The Gamaragal or Cameragal People

Keith Vincent Smith

For countless generations the Gamaragal or Cameragal lived as hunters and fishers in the rich saltwater environment at the gateway to the Pacific Ocean.

They occupied the north shore of Port Jackson (Sydney Harbour), from Karabilye (Kirribilli) opposite Warrane (Sydney Cove) and north along the soaring yellow-brown sandstone cliffs of Gurrugal (Georges Head), Cubba Cubba (Middle Head) and Garungal or Carangle (North Head) to Kayeemy (Manly Cove). Their territory ran north along the coast to Broken Bay, entrance to the Hawkesbury River.

On these shores the Gamaragal sang, danced, fought ritual battles, fished, swam, told stories, laughed and slept around their campfires beneath the stars. Today shell middens, hand stencils and myriad figures of ancestral spirits, people, fish, whales and animals incised in sandstone evoke their cultural world and artistry.

‘Cammera’ as a district and ‘Cammerragal’ as the name of a ‘tribe’ were first mentioned in Governor Arthur Phillip’s first despatch to Lord Sydney at the Home Office in London dated 13 February 1790. His informant was Woollarawarre Bennelong ‘the native now living with us’, who had been captured less than three months earlier.

‘Cammeragal’ is the first name listed as a ‘tribe’ in the vocabulary (Anon. 1791) kept by Phillip and his aides, catalogued as Notebook C in the School of Oriental and African Studies at the University of London. ‘The tribe of Camerra’, wrote Philip Gidley King, ‘inhabit the North part of Port Jackson which is somewhere named Camerra’.

The Aboriginal social groups that First Fleet observers called ‘tribes’ are now called ‘clans’ or extended families, while the term ‘tribes’ describes  clans in an area in which the same language is spoken.

Gamaragal life revolved around fishing, hunting small game and gathering shellfish and edible bushfoods. Theirs was a canoe culture. Men and women glided over the harbour waters, in bays, creeks and lagoons in their most prized possession, a nawi or stringybark canoe.

With deft skill Gamaragal women carefully chipped and shaped shiny berá or shell lures used without bait to provide fresh food for their families.

They chanted as they fished with handlines of twisted bark twine, ‘singing’ the fish to bite.

Aboriginal men traditionally caught fish from the rocks or in shallow water with long spears called muting, headed with three or four pronged points, which the English settlers called fish-gigs. To make a nawi or a shield or build a simple gunyah or shelter, men cut bark sheets from stringybark or Casuarina trees using an axe with a hard stone head sharpened at one end called a mogo.

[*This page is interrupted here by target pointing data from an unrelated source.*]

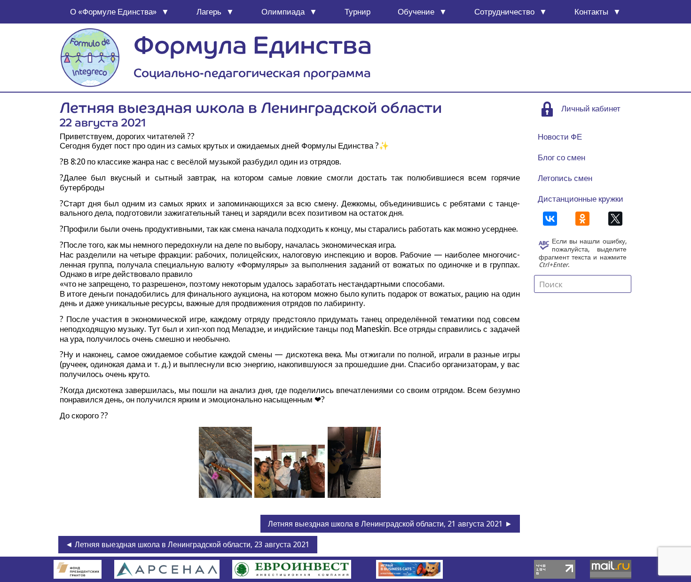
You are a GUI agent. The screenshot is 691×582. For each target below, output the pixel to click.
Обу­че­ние (416, 11)
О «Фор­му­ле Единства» (113, 11)
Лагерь (208, 11)
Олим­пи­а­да (283, 11)
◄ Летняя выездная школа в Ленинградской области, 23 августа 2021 (187, 544)
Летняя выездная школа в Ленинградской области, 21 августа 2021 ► (390, 523)
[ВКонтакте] (550, 219)
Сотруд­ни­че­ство (504, 11)
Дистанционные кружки (580, 199)
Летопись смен (565, 178)
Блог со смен (561, 157)
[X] (615, 219)
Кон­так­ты (591, 11)
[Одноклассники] (582, 219)
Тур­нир (357, 11)
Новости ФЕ (560, 137)
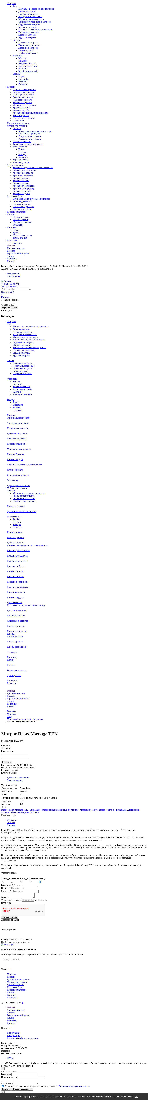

Governor Phillip was so impressed by the Gamaragal he met at Kayeemy on 21 January 1788 that he wrote in a despatch

“Their confidence and manly behaviour made me give the name of Manly Cove to this place.”

The crescent-shaped sandy beach at Kayeemy (Manly Cove) was the scene of many encounters between the British settlers and the Indigenous people. Here on the governor’s orders Arabanoo (at first called ‘Manly’) was abducted on 30 December 1788.  Sadly, Arabanoo contracted smallpox and died on 18 May 1789.

On 25 November 1789 two Aboriginal men were lured by fish from a gathering at Kayeemy, which had become a centre of resistance. They were seized, bound and taken by boat to Sydney Cove. They were Colebee, leader of the Cadigal, whose territory opposite the Gamaragal ran from South Head to Darling Harbour and Woollarawarre Bennelong, a Wangal from the south shore of the Parramatta River.

Here too, Bennelong and Colebee took revenge for their loss of liberty, calling in Willemering, a carradhy or clever man from Broken Bay, who on 7 September 1790 speared and wounded Governor Phillip during an Aboriginal whale feast. Bennelong came in peacefully and formed an unlikely friendship with Governor Phillip who took him and his kinsman Yemmerrawanne to England in December 1792.